The tasks:
(1) List every musician or composer named in the reflection on aging hands.
(2) Reproduce the reflection on aging hands from "It was a typical" up to and including "certainly have aged.".

It was a typical Saturday morning. In the warm morning Queensland autumn sun, I find myself domestically inclined outside. Calmly tapping my foot along to the music I hear inside the house. Weekend laundry was a bearable chore when enjoying the orchestral rich tunes of Duke Ellington and his band pouring through the windows.
I am not sure what distracted me from my task, but out of the blue I am aware of the deliberate nature of my hands, purposefully pegging my clothes on the line. I stare for a moment, at my hands, and it is almost like I notice them for the first time, in quite some time.
I detect how my hands have aged. Fortunately, they appear to have aged gracefully, but they certainly have aged.
Then I think of my paternal grandmother, the only grandparent I knew. She passed away just shy of her 91st birthday, over 20 years ago. I was only young at the time so my memories of her are sketchy. Incomplete. Full of holes. But I do vividly remember one thing. Bach, Chopin, Schubert. Her expert hands, flying across the ivories of her grand piano. Her barely 5 ft frame being swamped by the size of the piano, but her commanding every single key. She was in full control of the music. It was hers.

Listing:
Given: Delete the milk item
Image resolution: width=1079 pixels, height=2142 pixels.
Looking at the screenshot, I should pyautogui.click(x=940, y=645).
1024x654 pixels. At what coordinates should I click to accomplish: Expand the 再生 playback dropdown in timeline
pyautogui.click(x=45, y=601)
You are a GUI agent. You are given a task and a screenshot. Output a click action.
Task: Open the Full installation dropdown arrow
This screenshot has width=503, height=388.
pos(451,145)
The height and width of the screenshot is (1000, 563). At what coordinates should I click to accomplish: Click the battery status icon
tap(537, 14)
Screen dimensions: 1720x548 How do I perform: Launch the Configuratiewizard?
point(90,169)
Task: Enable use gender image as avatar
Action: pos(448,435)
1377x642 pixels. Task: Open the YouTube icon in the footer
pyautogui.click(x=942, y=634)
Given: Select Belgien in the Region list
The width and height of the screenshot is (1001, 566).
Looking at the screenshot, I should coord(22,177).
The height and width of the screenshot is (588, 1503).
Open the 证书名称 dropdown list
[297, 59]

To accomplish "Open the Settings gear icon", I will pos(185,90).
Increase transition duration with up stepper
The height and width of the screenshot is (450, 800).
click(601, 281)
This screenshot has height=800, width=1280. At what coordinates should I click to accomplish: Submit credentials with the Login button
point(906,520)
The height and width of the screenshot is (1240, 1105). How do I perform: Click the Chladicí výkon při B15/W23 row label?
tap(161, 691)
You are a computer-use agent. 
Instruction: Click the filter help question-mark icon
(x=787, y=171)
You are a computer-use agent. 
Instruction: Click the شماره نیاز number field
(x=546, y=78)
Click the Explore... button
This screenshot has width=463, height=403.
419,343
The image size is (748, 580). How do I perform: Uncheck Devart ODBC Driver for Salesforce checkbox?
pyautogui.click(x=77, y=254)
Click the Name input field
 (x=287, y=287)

Exercise solutions:
(1) Duke Ellington, Bach, Chopin, Schubert

(2)
It was a typical Saturday morning. In the warm morning Queensland autumn sun, I find myself domestically inclined outside. Calmly tapping my foot along to the music I hear inside the house. Weekend laundry was a bearable chore when enjoying the orchestral rich tunes of Duke Ellington and his band pouring through the windows.
I am not sure what distracted me from my task, but out of the blue I am aware of the deliberate nature of my hands, purposefully pegging my clothes on the line. I stare for a moment, at my hands, and it is almost like I notice them for the first time, in quite some time.
I detect how my hands have aged. Fortunately, they appear to have aged gracefully, but they certainly have aged.